So, the basic ANOVA is not too bad to do in R with wide-format data. Let’s take a look at contrasts in both packages.
Custom Contrasts in SPSS
There are two relatively straightforward ways to do custom contrasts in SPSS: as t-tests and as part of the GLM. First, the contrasts. By default it provides polynomials so let’s do something else. Let’s try two: (-2 1 1) to compare the first viewing with the mean of the later viewings (that is, is it only funny once?), and then (0 1 -1) to compare the second and third viewings. To do those as t-test in SPSS, we just compute the relevant variables and test whether or not those equal zero:
COMPUTE Day1vs23 = -2*Day1 + Day2 + Day3.
COMPUTE Day2vs3 = Day2 - Day3.
EXECUTE.
T-TEST
/VAR Day1vs23 Day2vs3 /TESTVAL 0.
Why on earth SPSS requires the EXECUTE statement is beyond me, but I’ve complained about that before so I’ll leave it alone for now. Here’s the output:
Apparently, even for the kids, the cartoon is getting less funny over repeated viewings; even the second and third viewing are different. Anyway, that gets the job done. It is also possible, however, to do the contrasts right within the GLM itself. To do that, you need to tell SPSS to run contrasts in the WSFACTOR subcommand. It looks like this:
GLM Day1 TO Day3
/WSFACTOR Trial 3 SPECIAL(1 1 1
-2 1 1
0 1 -1).
You see the “-2 1 1” vector and the “0 1 -1” vectors there in the command. Why the “1 1 1” vector is required is a mystery to me, since you’re not allowed to put anything else in there. Bizarre. Anyway, the first part of the output is the same as the previous GLM command, but the contrast output is different:
Note the p-values are the same as the previous output, and those Fs are the square of the ts from the previous output. SPSS will also supply the partial eta squared values for the contrasts if you ask it to with at “/PRINT ETASQ” command. Again, not my preferred measure of effect size.

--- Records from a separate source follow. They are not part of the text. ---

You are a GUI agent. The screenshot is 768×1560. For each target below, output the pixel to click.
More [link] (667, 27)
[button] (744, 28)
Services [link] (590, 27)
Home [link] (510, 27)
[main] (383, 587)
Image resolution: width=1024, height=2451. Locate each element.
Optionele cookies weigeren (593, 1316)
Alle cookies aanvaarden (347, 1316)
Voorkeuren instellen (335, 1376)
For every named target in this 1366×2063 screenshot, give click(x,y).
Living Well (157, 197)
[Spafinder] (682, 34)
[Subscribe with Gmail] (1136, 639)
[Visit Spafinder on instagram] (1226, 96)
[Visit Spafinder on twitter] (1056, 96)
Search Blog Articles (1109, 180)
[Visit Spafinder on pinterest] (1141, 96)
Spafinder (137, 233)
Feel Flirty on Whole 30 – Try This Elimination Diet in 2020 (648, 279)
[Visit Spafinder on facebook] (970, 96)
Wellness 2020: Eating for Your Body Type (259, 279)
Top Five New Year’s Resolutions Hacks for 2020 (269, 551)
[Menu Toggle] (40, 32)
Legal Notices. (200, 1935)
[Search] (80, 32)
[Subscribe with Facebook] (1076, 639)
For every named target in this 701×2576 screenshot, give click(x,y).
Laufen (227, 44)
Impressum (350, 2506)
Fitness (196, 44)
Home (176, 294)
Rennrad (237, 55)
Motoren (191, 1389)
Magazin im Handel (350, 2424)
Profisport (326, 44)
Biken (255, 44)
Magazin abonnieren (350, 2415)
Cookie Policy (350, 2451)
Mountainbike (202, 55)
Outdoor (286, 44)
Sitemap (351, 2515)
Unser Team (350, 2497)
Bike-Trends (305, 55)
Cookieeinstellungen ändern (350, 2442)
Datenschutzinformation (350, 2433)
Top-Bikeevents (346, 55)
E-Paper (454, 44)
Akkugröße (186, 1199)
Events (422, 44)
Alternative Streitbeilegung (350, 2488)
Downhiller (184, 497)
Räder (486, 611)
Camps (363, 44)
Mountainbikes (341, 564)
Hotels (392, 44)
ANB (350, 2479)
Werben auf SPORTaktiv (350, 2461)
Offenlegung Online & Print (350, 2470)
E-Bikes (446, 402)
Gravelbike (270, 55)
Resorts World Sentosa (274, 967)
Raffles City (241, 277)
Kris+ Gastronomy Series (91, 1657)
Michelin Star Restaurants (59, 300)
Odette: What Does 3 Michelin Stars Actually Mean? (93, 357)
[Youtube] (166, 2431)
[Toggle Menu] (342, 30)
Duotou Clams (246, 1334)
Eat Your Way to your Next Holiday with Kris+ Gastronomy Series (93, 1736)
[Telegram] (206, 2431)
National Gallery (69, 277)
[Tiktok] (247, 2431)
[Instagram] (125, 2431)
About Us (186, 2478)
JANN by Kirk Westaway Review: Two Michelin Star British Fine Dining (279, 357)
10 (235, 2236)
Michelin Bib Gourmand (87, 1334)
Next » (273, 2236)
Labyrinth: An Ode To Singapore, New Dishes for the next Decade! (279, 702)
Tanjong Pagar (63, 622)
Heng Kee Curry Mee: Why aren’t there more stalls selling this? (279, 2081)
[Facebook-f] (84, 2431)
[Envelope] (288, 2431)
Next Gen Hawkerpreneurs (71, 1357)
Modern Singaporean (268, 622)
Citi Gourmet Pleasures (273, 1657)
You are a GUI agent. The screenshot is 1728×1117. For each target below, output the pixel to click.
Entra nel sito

Custom Contrasts in R, Wide Format
The “Anova()” procedure in R doesn’t support contrasts at all, so you more or less have to do it by t-test. The good news is that R understands matrix multiplication, so you can at least make the code short. First, the SPSS way, writing out the contrast coefficients implicitly:
Day1vs23 = -2*Day1 + Day2 + Day3
t.test(Day1vs23)
Day2vs3 = Day2 - Day3
t.test(Day2vs3)
There is a slightly quicker way to do this that relies on R’s ability to do matrix multiplication. I prefer this because it lets you write out the contrast vectors explicitly:
Day1vs23 = cbind(Day1, Day2, Day3) %*% c(-2, 1, 1)
t.test(Day1vs23)
Day2vs3 = cbind(Day1, Day2, Day3) %*% c(0, 1, -1)
t.test(Day1vs23)
And here are the results (they’re identical for both code snippets above):
One Sample t-test data: Day1vs23 t = -3.8129, df = 7, p-value = 0.006603 alternative hypothesis: true mean is not equal to 0 95 percent confidence interval: -5.468036 -1.281964 sample estimates: mean of x -3.375 One Sample t-test data: Day2vs3 t = 3.6602, df = 7, p-value = 0.008068 alternative hypothesis: true mean is not equal to 0 95 percent confidence interval: 0.7521863 3.4978137 sample estimates: mean of x 2.125
So, as it should, R agrees with SPSS on these tests. All is well in the universe, right? Well, maybe, unless (a) you have long-format data, or (b) you’d like to use pooled error terms in your contrast tests. In the case of (b), those tests will not necessarily agree with SPSS, though of course SPSS will let you compute those tests if you really want them, as all the appropriate information is on the printout. So, let’s take a look at R with long-format data.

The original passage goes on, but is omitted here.